The Pioneer Press met with, the one and only, Mrs. Wright, Jonathan Alder High School’s librarian, on Thursday September 5th, to discuss her views on sketchnoting. Sketchnoting is a form of note taking that has been gaining ground at JAHS. Mrs. Wright says, “Most teachers are hopping on board because they love the idea of simplifying notes for students. Plus, it’s more fun to make colorful notes rather than just copy and pasting a jumbled mess of words!” 

Wright has attended as well as taught a handful of sketchnoting classes, and had many helpful tips to share to anybody who may be discouraged or intimidated by the idea. “Some don’t even want to give sketchnoting a try,” Wright explains. “Students and teachers are so used to notes just being bullet point upon bullet point, but none of this sticks in a student’s brain!” Wright went on to joke about how she may be no artist, but even simple doodles of lightbulbs, stars, or question marks help bring any set of notes to life. “When your brain can put an image to a word or phrase, it processes things much quicker than a confusing definition.” 

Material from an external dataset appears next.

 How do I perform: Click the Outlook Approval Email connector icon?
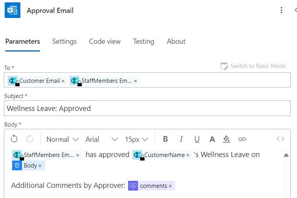click(x=13, y=10)
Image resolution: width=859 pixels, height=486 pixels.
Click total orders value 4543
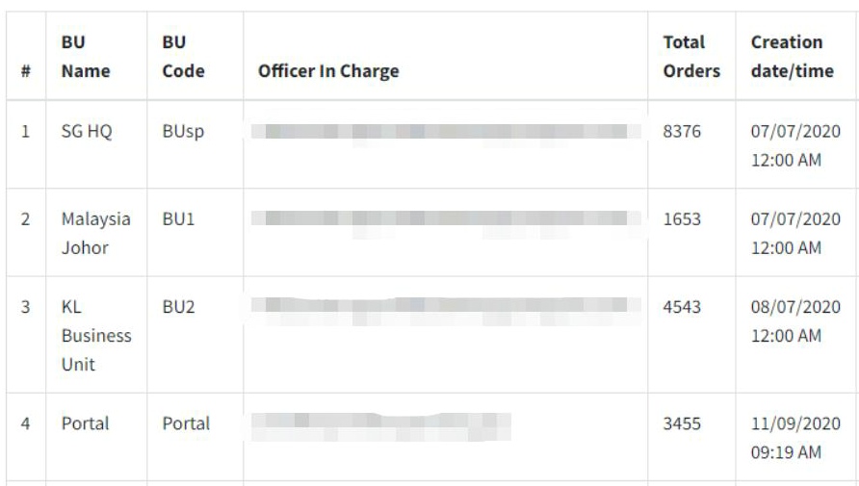click(682, 306)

Katie Vaugh, a senior at JAHS, is an advocate for sketchnoting, as she was doing it before it was even a thing! “It helps me remember the content when I’m taking notes and makes studying much easier and more enjoyable,” Vaughn says. “I truly think my grades have improved since I started sketchnoting, because the definitions just click in my head.”


So if traditional notes just aren’t you thing, and you’re looking for a new way to learn in class, you should consider trying out sketchnoting. Pick up a pencil, a few fun-colored pens, and start sketchnoting. “The more content you try to capture during a lecture or a meeting, the less you’re thinking about what’s being said. You burn through most of your attention parroting the source.”― Ryder Carroll. Bring back the simplicity in taking notes.